The core calculus is not something which is executed—not seriously, at least. Instead, it’s a way to define your observations. We come back to our two function “λx. x” and “λx. log₂(2^x)”—mind the quotes. These are represented in our core calculus not as the functions themselves, but as terms in an abstract syntax tree, in which they are obviously not the same. Call them f and g, respectively. Elsewhere in the core, we might define functions on syntax trees, such as Meaning and Performance. Then we can prove that Meaning(f) = Meaning(g) but Performance(f) ≠ Performance(g). These functions make explicit the varying parameters that cause the two implementations to vary.
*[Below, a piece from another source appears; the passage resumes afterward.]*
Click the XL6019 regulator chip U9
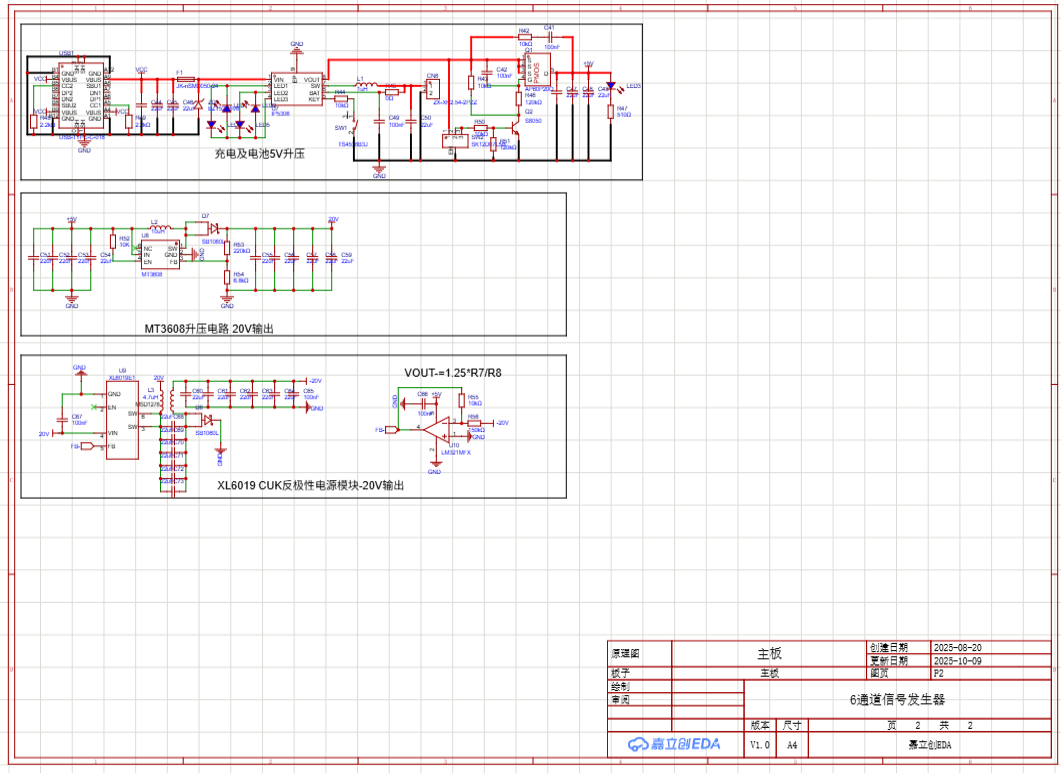The image size is (1061, 773). (x=122, y=420)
This syntax tree might then be passed along to an interpreter, which executes it, respecting the Meaning and Performance functions. This can be proven if the interpreter, too, is implemented on top of the core calculus. But eventually something must leave the system to get to the drivers, and we can’t use the core calculus to prove its correctness anymore. Many methods can be used to convince ourselves of the correctness of the driver, but we can’t do it within Dana—an unfortunate fundamental necessity.

The point is, though, that everything above the core can be proven correct, and it is all coherent: the code we are proving things about is the very same code we’re running, and we don’t have to worry about translation errors. If we can trust the drivers, then we can trust the code.